L'un des aspects possible que pourrait avoir Valles Marineris quelques dizaines de milliers d'années après le terraforming. On se croirait en Alaska ou dans les fjords de Norvège ! Trop beau pour être vrai ? En l'état actuel de nos connaissances et des situations géopolitiques et socio-économiques des puissances spatiales, c'est utopique. Document T.Lombry.

Quand l'herbe est plus verte ailleurs (III)

Et l'avenir ? A quoi pourrait ressembler Mars dans un lointain avenir lorsque le processus de terraforming sera terminé et l'atmosphère en équilibre, riche en azote et en oxygène ?

Sur base des réserves de gaz carbonique emprisonnées dans la glace et dans le sol de Mars, on estime que tout le gaz peut être libéré en l'espace d'un siècle. Les plus optimistes considèrent que Mars sera viable 500 ans plus tard. Mais à ce moment là l'atmosphère sera toujours toxique pour l'homme.

Pour rendre l'atmosphère respirable, entre-temps nous devrons déverser sur Mars des quantités astronomiques de cyanobactéries pour produire de l'oxygène à partir du gaz carbonique. Une alternative déjà évoquée serait de construire des usines qui produiraient de l'oxygène à partir du gaz carbonique puisé dans l'atmosphère.

En fonction du rendement, on estime qu'un siècle plus tard des colons pourraient déjà y vivre en portant un masque à oxygène et s’y déplaceraient sans combinaison spatiale.

Finalement, lorsque le sol sera redevenu fertile, des cyanobactéries comme les Chroococcidiopsis présentées ci-dessous à gauche pourraient se développer sur Mars. En effet, beaucoup plus résistances que leurs consoeurs, elles peuvent survivre sous des climats désertiques glacés, dans des milieux hypersalins et en présence d'une quantité de gaz carbonique toxique pour l'homme. Elles pourraient survivre sous les roches martiennes, à l'abri des rayons nocifs du Soleil et assurer la photosynthèse.

Des lichens, des plantes rustiques puis des algues vertes dès qu'il y aura un peu d'eau pourraient également se développer sur Mars en présence de dioxyde de carbone et produiraient l’oxygène manquant ce qui permettrait aux habitants de se débarrasser définitivement de leur masque à oxygène après quelques milliers d'années d'oxygénation.

Lorsque ce processus sera terminé, la vie devrait émerger spontanément. Mars, planète désertique et froide se transformerait ainsi en une seconde Terre, chaude, humide où il ferait bon vivre. Ce jour là l'expression "l'herbe est plus verte ailleurs" prendra tout son sens...

A gauche, une colonie de cyanobactéries Chroococcidiopsis grossies 100x. Ces bactéries mesurent environ 3x4 microns. A droite, des algues vertes Chlorosarcinopsis.
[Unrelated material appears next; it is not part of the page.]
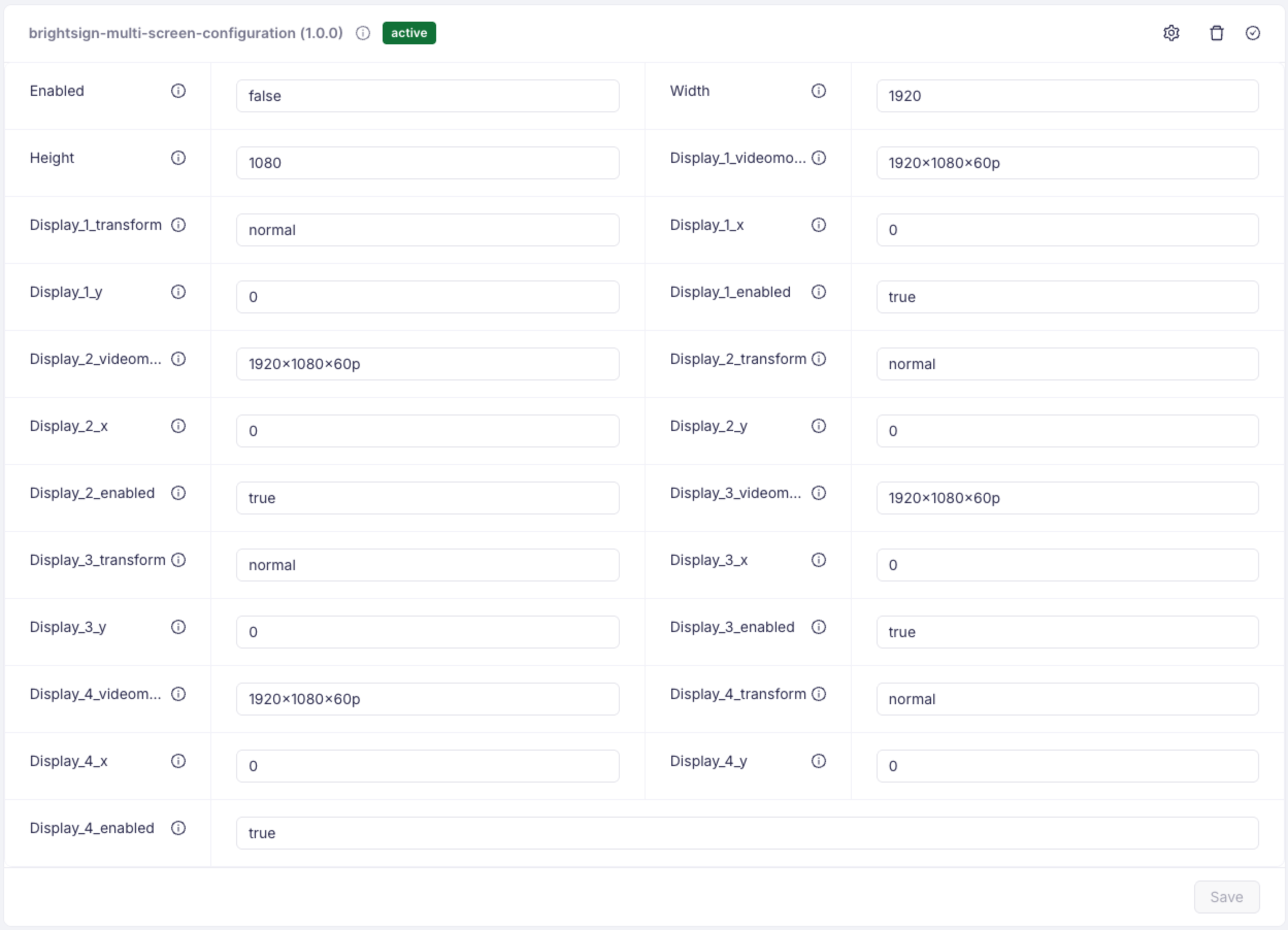
Task: Click the Enabled field containing false
Action: point(427,96)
Ces deux genres d'organismes eucaryotes ont déjà survécu 450 jours aux conditions de l'espace à bord de la station ISS (expérience BIOMEX 2015-2016), pratiquement dans le vide et sous des températures comprises entre -20°C et +47°C. Documents Stéphanie Dojani/TUK et NIEH.

A quoi ressemblera alors Mars ? Aujourd'hui nous ne savons pas exactement comment se formera la couche d'ozone si Mars avait une atmosphère plus épaisse. Cette question doit être étudiée car l'ozone est un élément critique. En imaginant que Mars soit chaude et humide, oxygénée et couverte d'eau, elle ne ressemblera pas tout à fait à la Terre.
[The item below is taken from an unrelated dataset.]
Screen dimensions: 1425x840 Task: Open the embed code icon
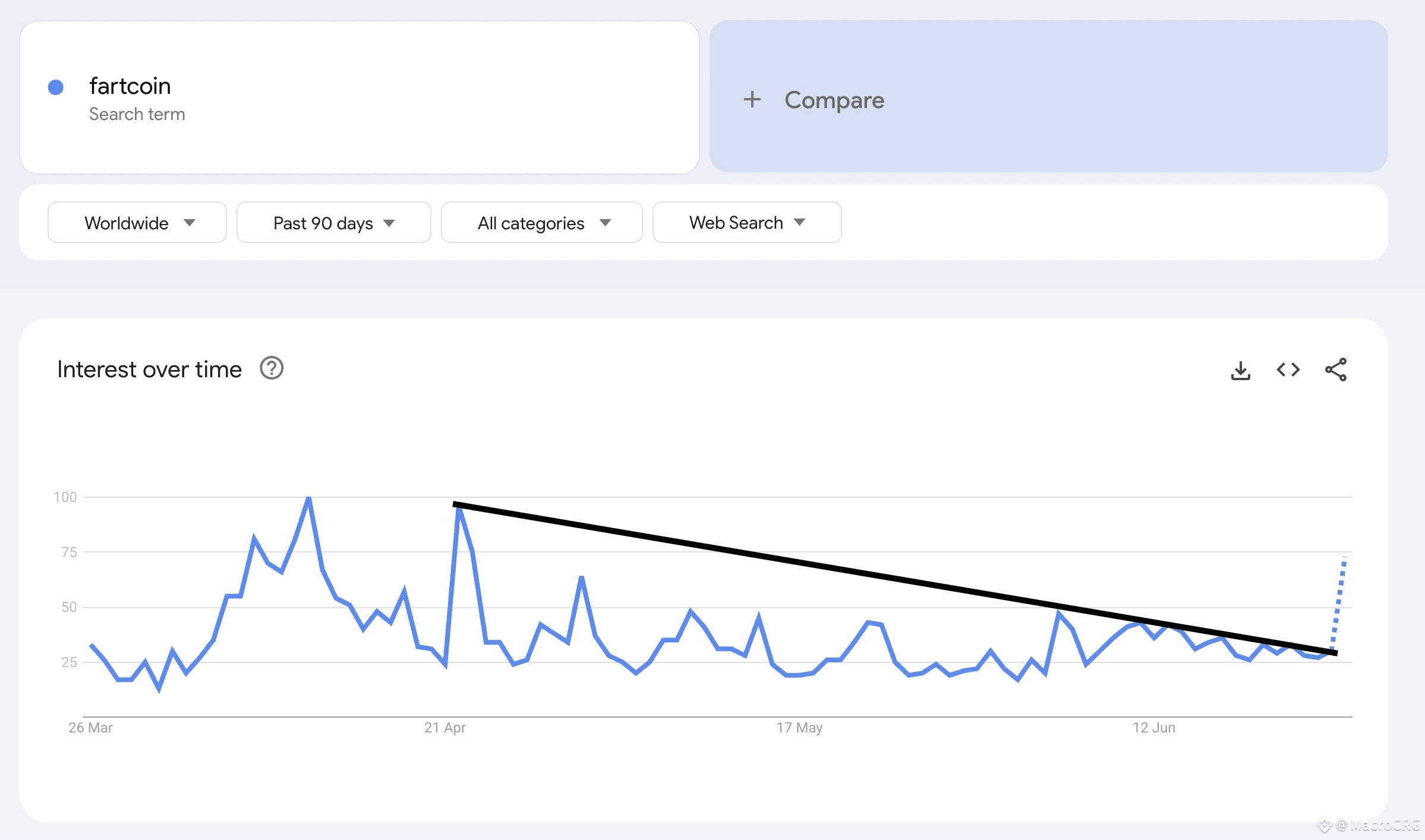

Tous les océans par exemple seront situés dans l'hémisphère nord, plus accidenté et plus profond par rapport au niveau moyen et les "continents" ne seront pas délicatement distribués comme sur Terre de part et d'autre de l'équateur. Mars présentera une hémisphère océanique dans sa partie nord et une hémisphère continentale au sud. Les modèles climatiques devront être réécrits pour tenir compte de cette particularité.

Personne ne sait non plus si ce système est stable à long terme ni combien de temps il pourrait le rester. On suppose qu'il restera en équilibre une dizaine d'années au moins, mais il peut tout aussi "survivre" cent millions d'années, nous ne le savons pas vraiment et c'est pourquoi il sera intéressant de le modéliser. Un jour peut-être nos descendants liront des prévisions à 5 jours pour les colonies martiennes !

Pendant le terraforming, des bactéries extrêmophiles protégées des UV et des mousses de type arctique (gauche) et ensuite les premiers arbustes rustiques (droite) apparaissent sur les rives des premières rivières coulant sur Mars. Documents T.Lombry.

Mais ce système ne peut pas s'auto-entretenir. Point positif, le système atmosphérique martien fonctionne à l'identique depuis plus de 4 milliards d'années. A partir du moment où la biosphère martienne est en équilibre, lorsque l'oxygène permet à l'homme de respirer librement et que la végétation a colonisé les lagons, on estime que sans "entretien" il faudra environ cent millions d'années pour que Mars reperde son atmosphère et redevienne stérile. C'est un très long délai.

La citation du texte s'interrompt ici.